When I got to Leo’s, his parents were in the front hall getting ready to leave. I was early, and I hadn’t anticipated the dreaded meeting of the parents. I put on my most pleasant girl face, the one that says “I’m just a friend and your son will not be impregnating me this evening.”

“So nice to meet you, Alex. Wish I could say we’ve heard a lot about you, but Leo doesn’t talk to us much.” Leo’s mom was tall and polished, with his same dark, coppery hair. She wasn’t overly friendly, and I wasn’t sure if I actually liked her. Not that it mattered. Friends’ parents were always at the bottom of the list of people I needed to like. Or like me back. As long as it didn’t get in the way of said friendship, neutral territory was fine.

Leo’s dad didn’t say anything, but he shook my hand when Leo introduced me. “This is Alex,” was what Leo said. I was relieved he didn’t precede it with “my girlfriend.” They left soon after I arrived, and Leo and I did the awkward dance of what now in his front hall. I looked at the framed pictures his parents had along the wall. Gapped-tooth school pictures, family vacations on mountainsides, and military portraits of who I assumed was Leo’s brother, Jason, covered the walls.

“He looks like you,” I noted about Jason.

“Yeah. Except the halo over his head.” Leo sounded peeved.

“What do you mean?” I asked.

“You know, every family has one kid who’s perfect and one kid who’s a fuckup. He’s not the fuckup.”

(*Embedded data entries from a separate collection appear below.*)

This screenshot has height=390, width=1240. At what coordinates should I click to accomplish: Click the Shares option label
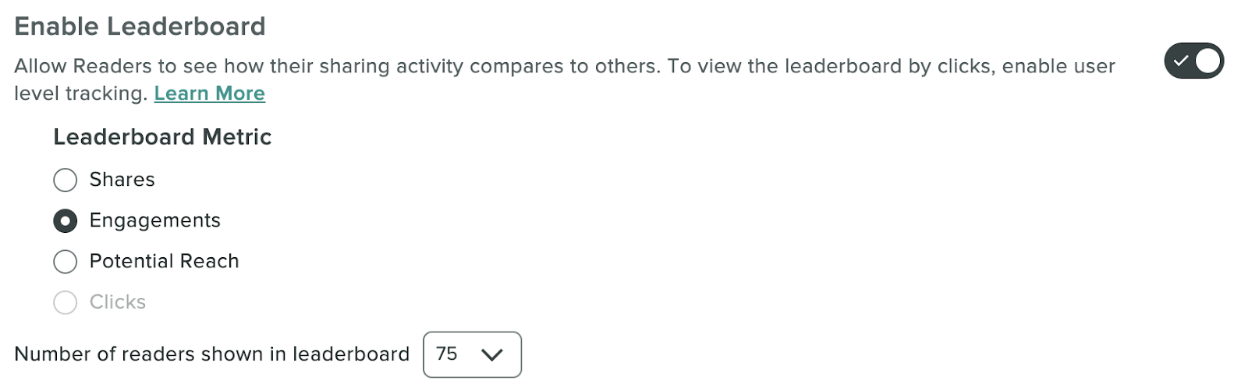(x=122, y=180)
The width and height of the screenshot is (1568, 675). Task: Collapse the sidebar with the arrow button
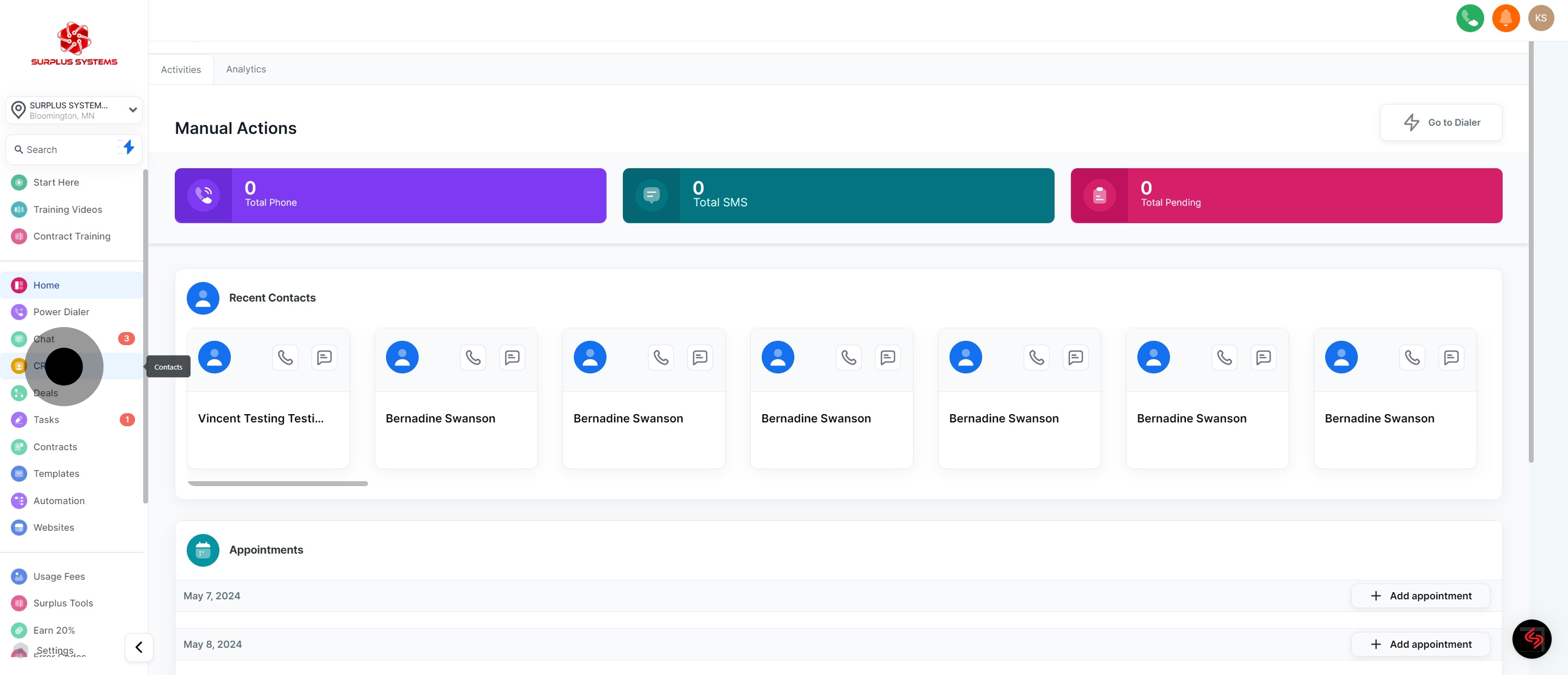[139, 647]
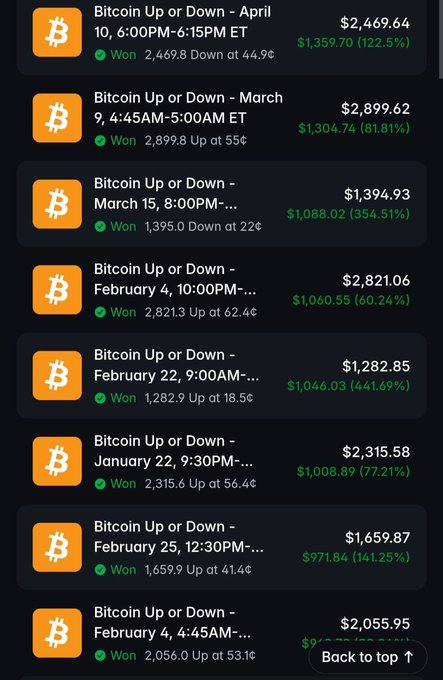
Task: Select the $1,659.87 payout amount
Action: pyautogui.click(x=377, y=538)
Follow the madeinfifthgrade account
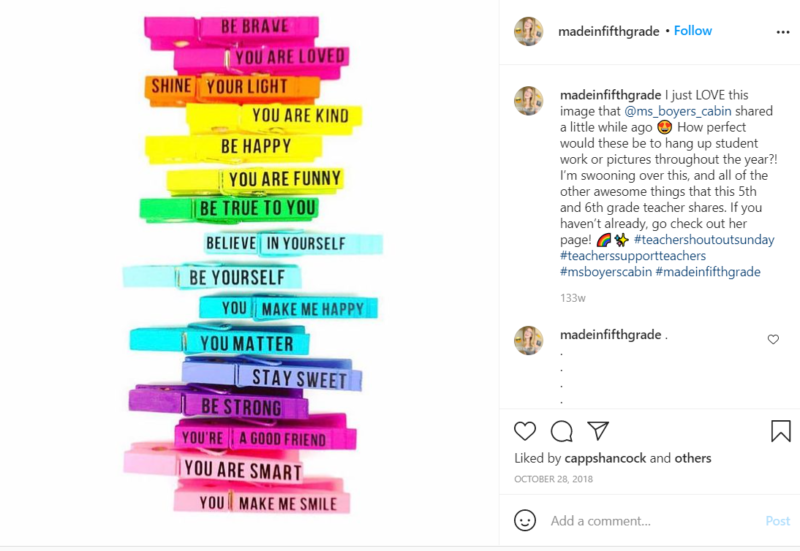The height and width of the screenshot is (551, 800). pyautogui.click(x=693, y=31)
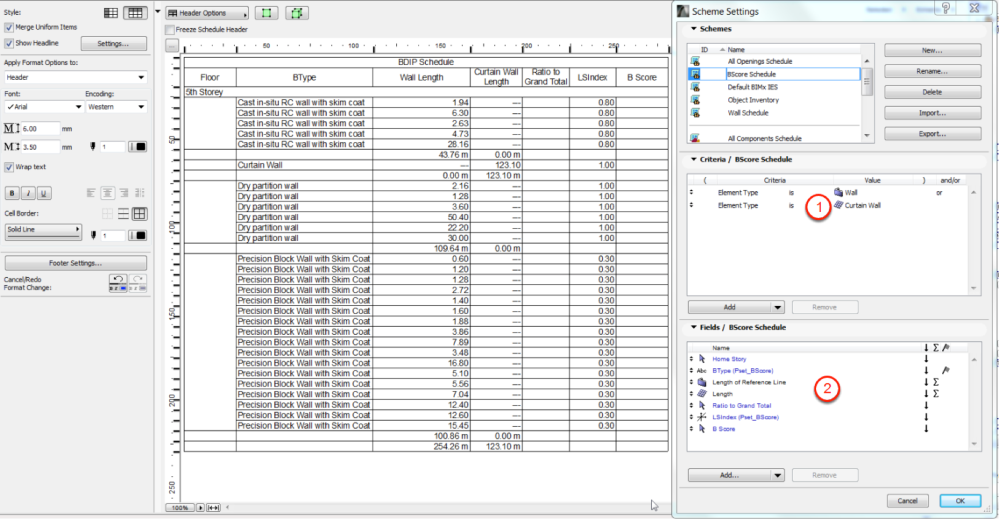Toggle the Show Headline checkbox
Image resolution: width=999 pixels, height=519 pixels.
click(9, 43)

“I don’t think every family has to be that way. Like, what about families with more than two kids?”

“They’re lucky. The perfection and fucked-up-ness get distributed more evenly. Way less pressure.”

I mulled over this theory and chalked it up to baggage I wasn’t in the mood to delve into.

“I brought the movies.” I held up the DVDs to change the subject.